Supervisor Caren Ray sided with Gibson in his attempt to maintain control of the North County’s water issue.
Achadjian (R-San Luis Obispo) said he plans to continue carrying the bill, AB 2453, and work to incorporate a host of new amendments attached by the Senate.
By their action in declining to maintain an active role in the bill’s metamorphosis, supervisors have chosen to wait and watch as the proposal moves through the legislative process.
At the same time, supervisors Mecham and Arnold, who represent the entire population of the proposed water district, have taken control of the water issue and will meet privately with Achadjian to determine the bill’s future.
Mecham said he thinks supervisors need to know more about the bill’s amended form “before we talk about it any more.”
The matter became fodder for supervisors’ discussion after a member of a water district advocacy group suggested Mecham and Arnold were responsible for derailing AB 2453 with the added amendment burden.

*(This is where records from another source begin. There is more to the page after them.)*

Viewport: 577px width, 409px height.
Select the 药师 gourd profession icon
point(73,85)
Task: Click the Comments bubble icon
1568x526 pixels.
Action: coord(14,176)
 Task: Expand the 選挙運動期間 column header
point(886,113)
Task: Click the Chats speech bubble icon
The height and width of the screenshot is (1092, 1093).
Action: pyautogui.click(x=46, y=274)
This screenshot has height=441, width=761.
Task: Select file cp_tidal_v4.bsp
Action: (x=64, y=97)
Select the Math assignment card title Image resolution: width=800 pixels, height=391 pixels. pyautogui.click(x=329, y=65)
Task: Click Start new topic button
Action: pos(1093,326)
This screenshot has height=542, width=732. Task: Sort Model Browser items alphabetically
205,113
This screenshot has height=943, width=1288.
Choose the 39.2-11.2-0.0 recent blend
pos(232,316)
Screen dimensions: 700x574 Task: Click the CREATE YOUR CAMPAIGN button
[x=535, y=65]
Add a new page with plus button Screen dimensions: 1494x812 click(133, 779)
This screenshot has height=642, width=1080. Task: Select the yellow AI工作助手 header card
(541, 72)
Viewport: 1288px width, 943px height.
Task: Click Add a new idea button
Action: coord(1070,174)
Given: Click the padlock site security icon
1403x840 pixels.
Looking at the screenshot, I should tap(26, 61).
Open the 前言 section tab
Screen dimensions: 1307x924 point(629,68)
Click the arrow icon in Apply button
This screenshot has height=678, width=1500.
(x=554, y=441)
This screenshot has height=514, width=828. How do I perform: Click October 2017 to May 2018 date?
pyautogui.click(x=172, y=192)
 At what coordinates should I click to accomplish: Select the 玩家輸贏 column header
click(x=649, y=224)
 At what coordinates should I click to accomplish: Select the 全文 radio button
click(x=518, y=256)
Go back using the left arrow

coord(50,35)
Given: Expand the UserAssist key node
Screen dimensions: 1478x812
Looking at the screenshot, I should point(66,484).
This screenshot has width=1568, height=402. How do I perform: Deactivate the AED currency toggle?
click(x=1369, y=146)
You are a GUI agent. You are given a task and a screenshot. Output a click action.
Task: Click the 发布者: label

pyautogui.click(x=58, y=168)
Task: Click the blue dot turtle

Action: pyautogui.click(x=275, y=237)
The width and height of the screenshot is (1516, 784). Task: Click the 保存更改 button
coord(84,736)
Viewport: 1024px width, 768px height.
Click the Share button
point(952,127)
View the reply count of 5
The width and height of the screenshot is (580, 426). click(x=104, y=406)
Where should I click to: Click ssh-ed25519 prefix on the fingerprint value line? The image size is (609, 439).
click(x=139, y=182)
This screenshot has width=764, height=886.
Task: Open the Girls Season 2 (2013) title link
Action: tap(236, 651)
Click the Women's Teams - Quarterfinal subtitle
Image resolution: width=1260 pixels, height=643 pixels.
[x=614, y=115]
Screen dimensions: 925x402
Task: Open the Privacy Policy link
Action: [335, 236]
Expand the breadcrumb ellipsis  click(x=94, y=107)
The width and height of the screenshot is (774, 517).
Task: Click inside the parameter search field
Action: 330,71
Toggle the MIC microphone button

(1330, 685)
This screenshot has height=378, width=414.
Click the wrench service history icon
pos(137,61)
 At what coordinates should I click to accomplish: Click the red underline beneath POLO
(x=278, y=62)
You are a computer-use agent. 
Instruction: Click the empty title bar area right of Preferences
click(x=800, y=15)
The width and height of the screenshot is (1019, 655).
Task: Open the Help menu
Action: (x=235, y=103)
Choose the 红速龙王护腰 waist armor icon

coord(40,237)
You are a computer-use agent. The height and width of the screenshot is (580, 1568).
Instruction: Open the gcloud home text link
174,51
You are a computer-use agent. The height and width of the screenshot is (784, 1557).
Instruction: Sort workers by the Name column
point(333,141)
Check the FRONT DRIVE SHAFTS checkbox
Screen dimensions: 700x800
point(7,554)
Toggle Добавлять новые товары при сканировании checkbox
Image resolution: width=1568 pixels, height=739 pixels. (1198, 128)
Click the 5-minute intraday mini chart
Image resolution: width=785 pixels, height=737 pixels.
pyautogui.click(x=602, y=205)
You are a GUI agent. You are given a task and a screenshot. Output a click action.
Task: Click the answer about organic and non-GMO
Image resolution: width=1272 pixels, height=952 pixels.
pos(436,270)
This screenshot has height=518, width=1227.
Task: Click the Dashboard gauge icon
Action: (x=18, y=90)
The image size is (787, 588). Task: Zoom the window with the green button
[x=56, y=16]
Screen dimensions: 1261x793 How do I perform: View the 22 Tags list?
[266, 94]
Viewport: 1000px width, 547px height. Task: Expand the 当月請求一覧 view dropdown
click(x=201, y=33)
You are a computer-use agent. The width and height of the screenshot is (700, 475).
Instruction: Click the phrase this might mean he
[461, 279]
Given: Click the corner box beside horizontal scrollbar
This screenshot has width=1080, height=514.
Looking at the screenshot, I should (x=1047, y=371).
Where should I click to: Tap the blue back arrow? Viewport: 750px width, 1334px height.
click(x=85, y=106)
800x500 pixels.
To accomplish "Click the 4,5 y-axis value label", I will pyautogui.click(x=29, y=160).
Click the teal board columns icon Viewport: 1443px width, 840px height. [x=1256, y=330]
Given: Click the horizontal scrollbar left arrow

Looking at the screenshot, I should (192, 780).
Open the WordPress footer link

Bob Brown, a member of the Paso Robles Agricultural Alliance for Groundwater Solutions (PRAAGS), told the board his group withdrew its support for AB 2453, something that “was not done lightly.” PRAAGS is comprised primarily of large wine grape growers and ranching interests.
Another group calling itself PRO Water Equity also withdrew the support of its four members.
Arnold responded to Brown’s assertions by noting that she supports the notion of a water district to manage the Paso basin, but she said she wanted “from the very beginning of all this for the people affected to have a voice, and now they do.” Arnold repeated her concern that in the original proposal by PRAAGS, a proposed district enveloping 5,000 landowners could be formed and controlled by only 30 large landowners — many of whom do not even live in the county.
Mecham made it clear that he believes continuing discussions of a water district formation would prove useless until supervisors have a better comprehension of the amended bill.
Hill — who with Gibson had been leading proponents of PRAAGS’s original bill language — said “it appears this one has hit the skids.”
So, for the present, county staff has been instructed not to spend a minute trying to translate Achadjian’s evolving bill. Also, supervisors have suspended their support of the proposal, support which Achadjian has called critical for his bill’s survival.